Optional flag to instruct the code generator to produce only a host shared library (DLL). This shared library is intended for use by the ai_runner module to perform advanced validation of the model on the host machine. - Optional

This feature is not supported with STM32 target based on Arm® Cortex®‑M processors with Arm® Helium™ technology, nor on STM32 devices that include AI accelerators such as the Hardware Signal Processing (HSP) unit and/or the ST Neural-ART NPU.

--relocatable

Short syntax: -r/--reloc

Enables the generation of a runtime loadable model (also called relocatable model). This allows to be loaded and relocated at runtime rather than being fixed at compile/link time. - Optional

The generation and management of the runtime-loadable model depend on the underlying runtime and hardware.

STM32 series Refer to the article for detailed guidance
SW only solution “STM32 Arm® Cortex® M - Relocatable binary (or runtime loadable) model support”
Hardware-assisted solution “ST Neural-ART NPU - Runtime loadable model support”

--address/--copy-weights-at

Only supported with the Legacy API (see the –c-api option).

  • With the --binary flag, these helper options specify the address where the weights are located or/and the destination address where the weights will be copied during initialization.
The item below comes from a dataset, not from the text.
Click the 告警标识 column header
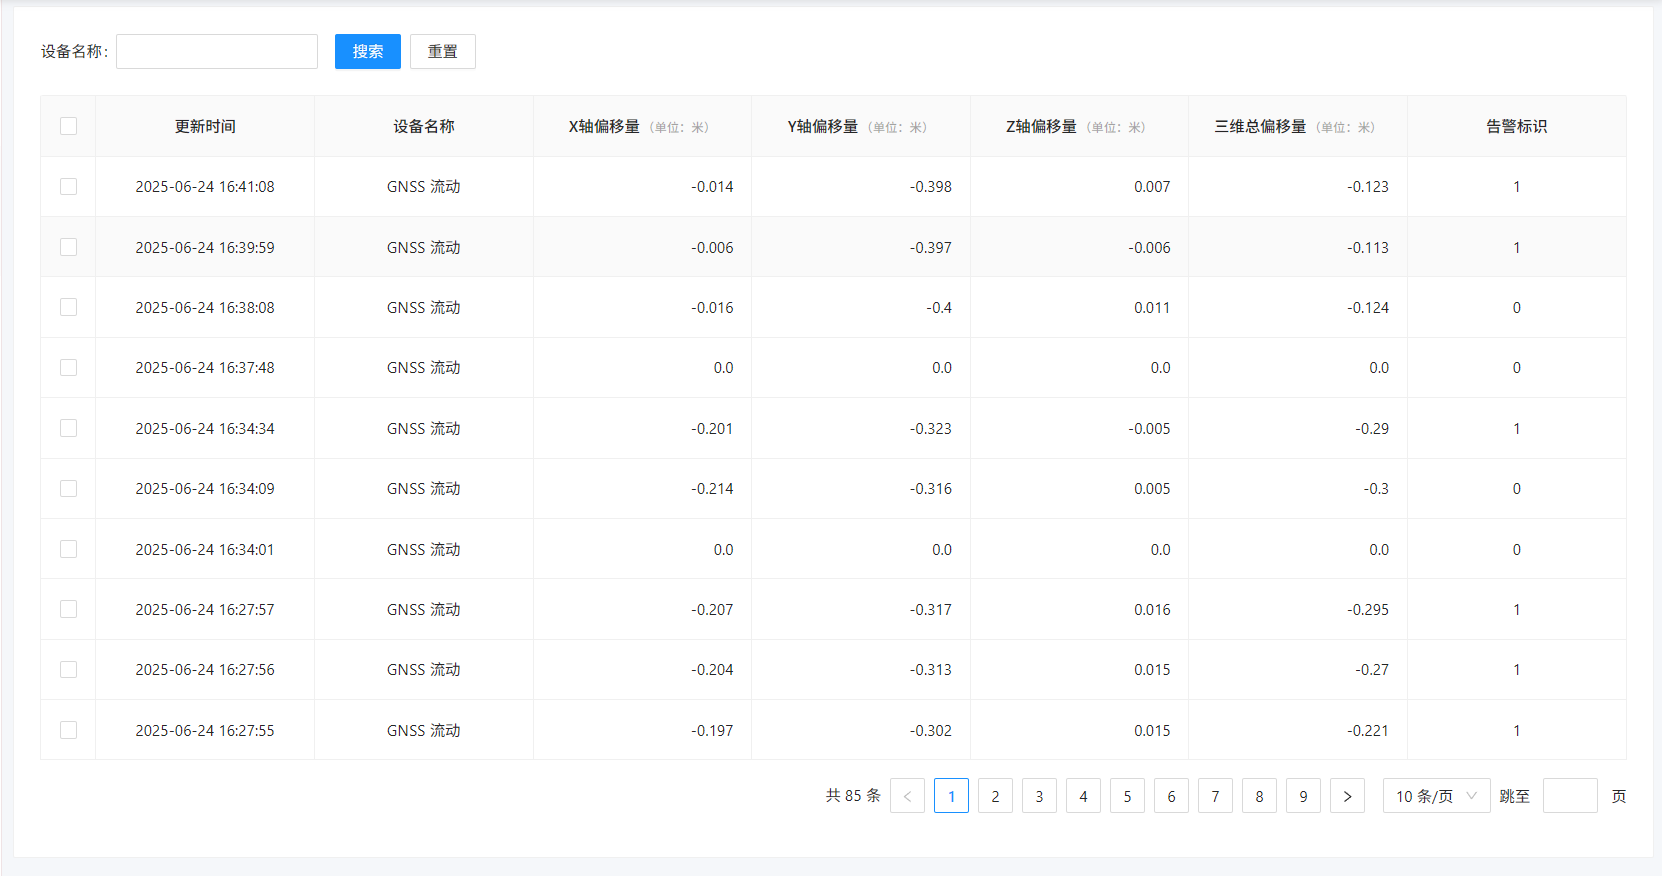 click(x=1516, y=126)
This is achieved using a specific generated '<name>_data.c' file (refer to the “Particular network data c-file” section).

  • With the --relocatable option, the --address argument instructs the code generator to produce an Intel Hexadecimal Object File Format from on the generated runtime loadable model based on the provided address.

This feature is not supported with STM32 target enabling the ST Neural-ART NPU unit. The management of the weights and parameters is specific (see the article “ST Neural-ART - How to deploy/manage the NPU memory initializers”).

--binary

Only supported with the Legacy API (see the –c-api option).

Optional flag to instruct the code generator to produce a binary file named '<name>_data.bin' that contains only the raw data of the weights and bias tensors. Note that the metadata such as scale factors, zero-points, and other parameters are always included in the <name>.c/.h files. The '<name>_data.c' and '<name>_data.h' files are always generated, regardless of the '--binary' flag (see “Particular network data c-file” section).

This feature is not supported when the STM32 target enables the ST Neural-ART NPU unit. The management of the weights and parameters is specific (see the article “ST Neural-ART - How to deploy/manage the NPU memory initializers”).

Example

  • Generate only the network NN C-file, weights/bias parameters are provided as a binary file/object.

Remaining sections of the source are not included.